▸ Task data
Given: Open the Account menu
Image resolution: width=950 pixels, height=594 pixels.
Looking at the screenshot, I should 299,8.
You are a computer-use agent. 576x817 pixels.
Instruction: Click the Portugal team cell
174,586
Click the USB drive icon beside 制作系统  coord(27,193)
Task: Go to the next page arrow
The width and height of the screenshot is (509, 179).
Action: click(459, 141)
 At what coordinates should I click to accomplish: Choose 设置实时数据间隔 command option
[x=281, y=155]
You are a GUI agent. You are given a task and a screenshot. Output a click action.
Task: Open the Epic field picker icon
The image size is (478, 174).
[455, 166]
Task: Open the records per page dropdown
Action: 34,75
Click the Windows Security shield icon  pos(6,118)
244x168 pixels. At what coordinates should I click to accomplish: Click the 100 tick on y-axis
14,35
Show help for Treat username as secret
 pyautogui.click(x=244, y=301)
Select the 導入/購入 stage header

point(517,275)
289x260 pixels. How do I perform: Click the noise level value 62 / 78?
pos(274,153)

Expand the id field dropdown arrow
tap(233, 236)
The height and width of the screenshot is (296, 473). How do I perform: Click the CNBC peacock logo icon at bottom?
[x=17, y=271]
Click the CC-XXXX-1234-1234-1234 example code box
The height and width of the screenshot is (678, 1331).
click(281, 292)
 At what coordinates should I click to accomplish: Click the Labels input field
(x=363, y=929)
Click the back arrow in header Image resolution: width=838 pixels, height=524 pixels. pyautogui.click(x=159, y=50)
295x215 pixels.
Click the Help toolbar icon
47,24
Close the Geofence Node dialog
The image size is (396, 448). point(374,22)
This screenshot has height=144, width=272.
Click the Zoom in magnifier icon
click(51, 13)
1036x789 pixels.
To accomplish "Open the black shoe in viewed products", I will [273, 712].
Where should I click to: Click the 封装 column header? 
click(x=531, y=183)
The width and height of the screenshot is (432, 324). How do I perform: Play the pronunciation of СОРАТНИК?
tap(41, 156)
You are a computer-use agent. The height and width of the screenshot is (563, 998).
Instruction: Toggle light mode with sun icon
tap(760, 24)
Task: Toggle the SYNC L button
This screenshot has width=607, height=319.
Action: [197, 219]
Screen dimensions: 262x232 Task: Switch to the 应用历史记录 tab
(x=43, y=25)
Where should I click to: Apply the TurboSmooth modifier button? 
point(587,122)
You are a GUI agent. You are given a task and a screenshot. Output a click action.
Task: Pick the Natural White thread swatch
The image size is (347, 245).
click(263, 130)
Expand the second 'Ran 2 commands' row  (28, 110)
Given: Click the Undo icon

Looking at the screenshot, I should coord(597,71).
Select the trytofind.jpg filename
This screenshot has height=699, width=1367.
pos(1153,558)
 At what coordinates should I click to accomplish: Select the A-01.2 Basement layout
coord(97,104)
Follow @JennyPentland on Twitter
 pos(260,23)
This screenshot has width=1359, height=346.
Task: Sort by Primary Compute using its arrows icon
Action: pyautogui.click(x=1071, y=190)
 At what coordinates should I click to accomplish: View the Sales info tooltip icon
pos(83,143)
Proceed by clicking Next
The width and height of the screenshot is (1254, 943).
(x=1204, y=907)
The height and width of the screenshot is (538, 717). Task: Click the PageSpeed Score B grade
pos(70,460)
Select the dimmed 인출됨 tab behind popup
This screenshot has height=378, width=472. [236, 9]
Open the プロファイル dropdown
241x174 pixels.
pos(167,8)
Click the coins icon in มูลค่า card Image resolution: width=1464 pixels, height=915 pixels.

▸ Problem to work on
Retype all of the records above, keeping every line exactly the same as it appears.

▸ Correct result
Given: Open the Account menu
Image resolution: width=950 pixels, height=594 pixels.
Looking at the screenshot, I should 299,8.
You are a computer-use agent. 576x817 pixels.
Instruction: Click the Portugal team cell
174,586
Click the USB drive icon beside 制作系统  coord(27,193)
Task: Go to the next page arrow
The width and height of the screenshot is (509, 179).
Action: click(459, 141)
 At what coordinates should I click to accomplish: Choose 设置实时数据间隔 command option
[x=281, y=155]
You are a GUI agent. You are given a task and a screenshot. Output a click action.
Task: Open the Epic field picker icon
The image size is (478, 174).
[455, 166]
Task: Open the records per page dropdown
Action: 34,75
Click the Windows Security shield icon  pos(6,118)
244x168 pixels. At what coordinates should I click to accomplish: Click the 100 tick on y-axis
14,35
Show help for Treat username as secret
 pyautogui.click(x=244, y=301)
Select the 導入/購入 stage header

point(517,275)
289x260 pixels. How do I perform: Click the noise level value 62 / 78?
pos(274,153)

Expand the id field dropdown arrow
tap(233, 236)
The height and width of the screenshot is (296, 473). How do I perform: Click the CNBC peacock logo icon at bottom?
[x=17, y=271]
Click the CC-XXXX-1234-1234-1234 example code box
The height and width of the screenshot is (678, 1331).
click(281, 292)
 At what coordinates should I click to accomplish: Click the Labels input field
(x=363, y=929)
Click the back arrow in header Image resolution: width=838 pixels, height=524 pixels. pyautogui.click(x=159, y=50)
295x215 pixels.
Click the Help toolbar icon
47,24
Close the Geofence Node dialog
The image size is (396, 448). point(374,22)
This screenshot has height=144, width=272.
Click the Zoom in magnifier icon
click(51, 13)
1036x789 pixels.
To accomplish "Open the black shoe in viewed products", I will [273, 712].
Where should I click to: Click the 封装 column header? 
click(x=531, y=183)
The width and height of the screenshot is (432, 324). How do I perform: Play the pronunciation of СОРАТНИК?
tap(41, 156)
You are a computer-use agent. The height and width of the screenshot is (563, 998).
Instruction: Toggle light mode with sun icon
tap(760, 24)
Task: Toggle the SYNC L button
This screenshot has width=607, height=319.
Action: [197, 219]
Screen dimensions: 262x232 Task: Switch to the 应用历史记录 tab
(x=43, y=25)
Where should I click to: Apply the TurboSmooth modifier button? 
point(587,122)
You are a GUI agent. You are given a task and a screenshot. Output a click action.
Task: Pick the Natural White thread swatch
The image size is (347, 245).
click(263, 130)
Expand the second 'Ran 2 commands' row  (28, 110)
Given: Click the Undo icon

Looking at the screenshot, I should coord(597,71).
Select the trytofind.jpg filename
This screenshot has height=699, width=1367.
pos(1153,558)
 At what coordinates should I click to accomplish: Select the A-01.2 Basement layout
coord(97,104)
Follow @JennyPentland on Twitter
 pos(260,23)
This screenshot has width=1359, height=346.
Task: Sort by Primary Compute using its arrows icon
Action: pyautogui.click(x=1071, y=190)
 At what coordinates should I click to accomplish: View the Sales info tooltip icon
pos(83,143)
Proceed by clicking Next
The width and height of the screenshot is (1254, 943).
(x=1204, y=907)
The height and width of the screenshot is (538, 717). Task: Click the PageSpeed Score B grade
pos(70,460)
Select the dimmed 인출됨 tab behind popup
This screenshot has height=378, width=472. [236, 9]
Open the プロファイル dropdown
241x174 pixels.
pos(167,8)
Click the coins icon in มูลค่า card Image resolution: width=1464 pixels, height=915 pixels.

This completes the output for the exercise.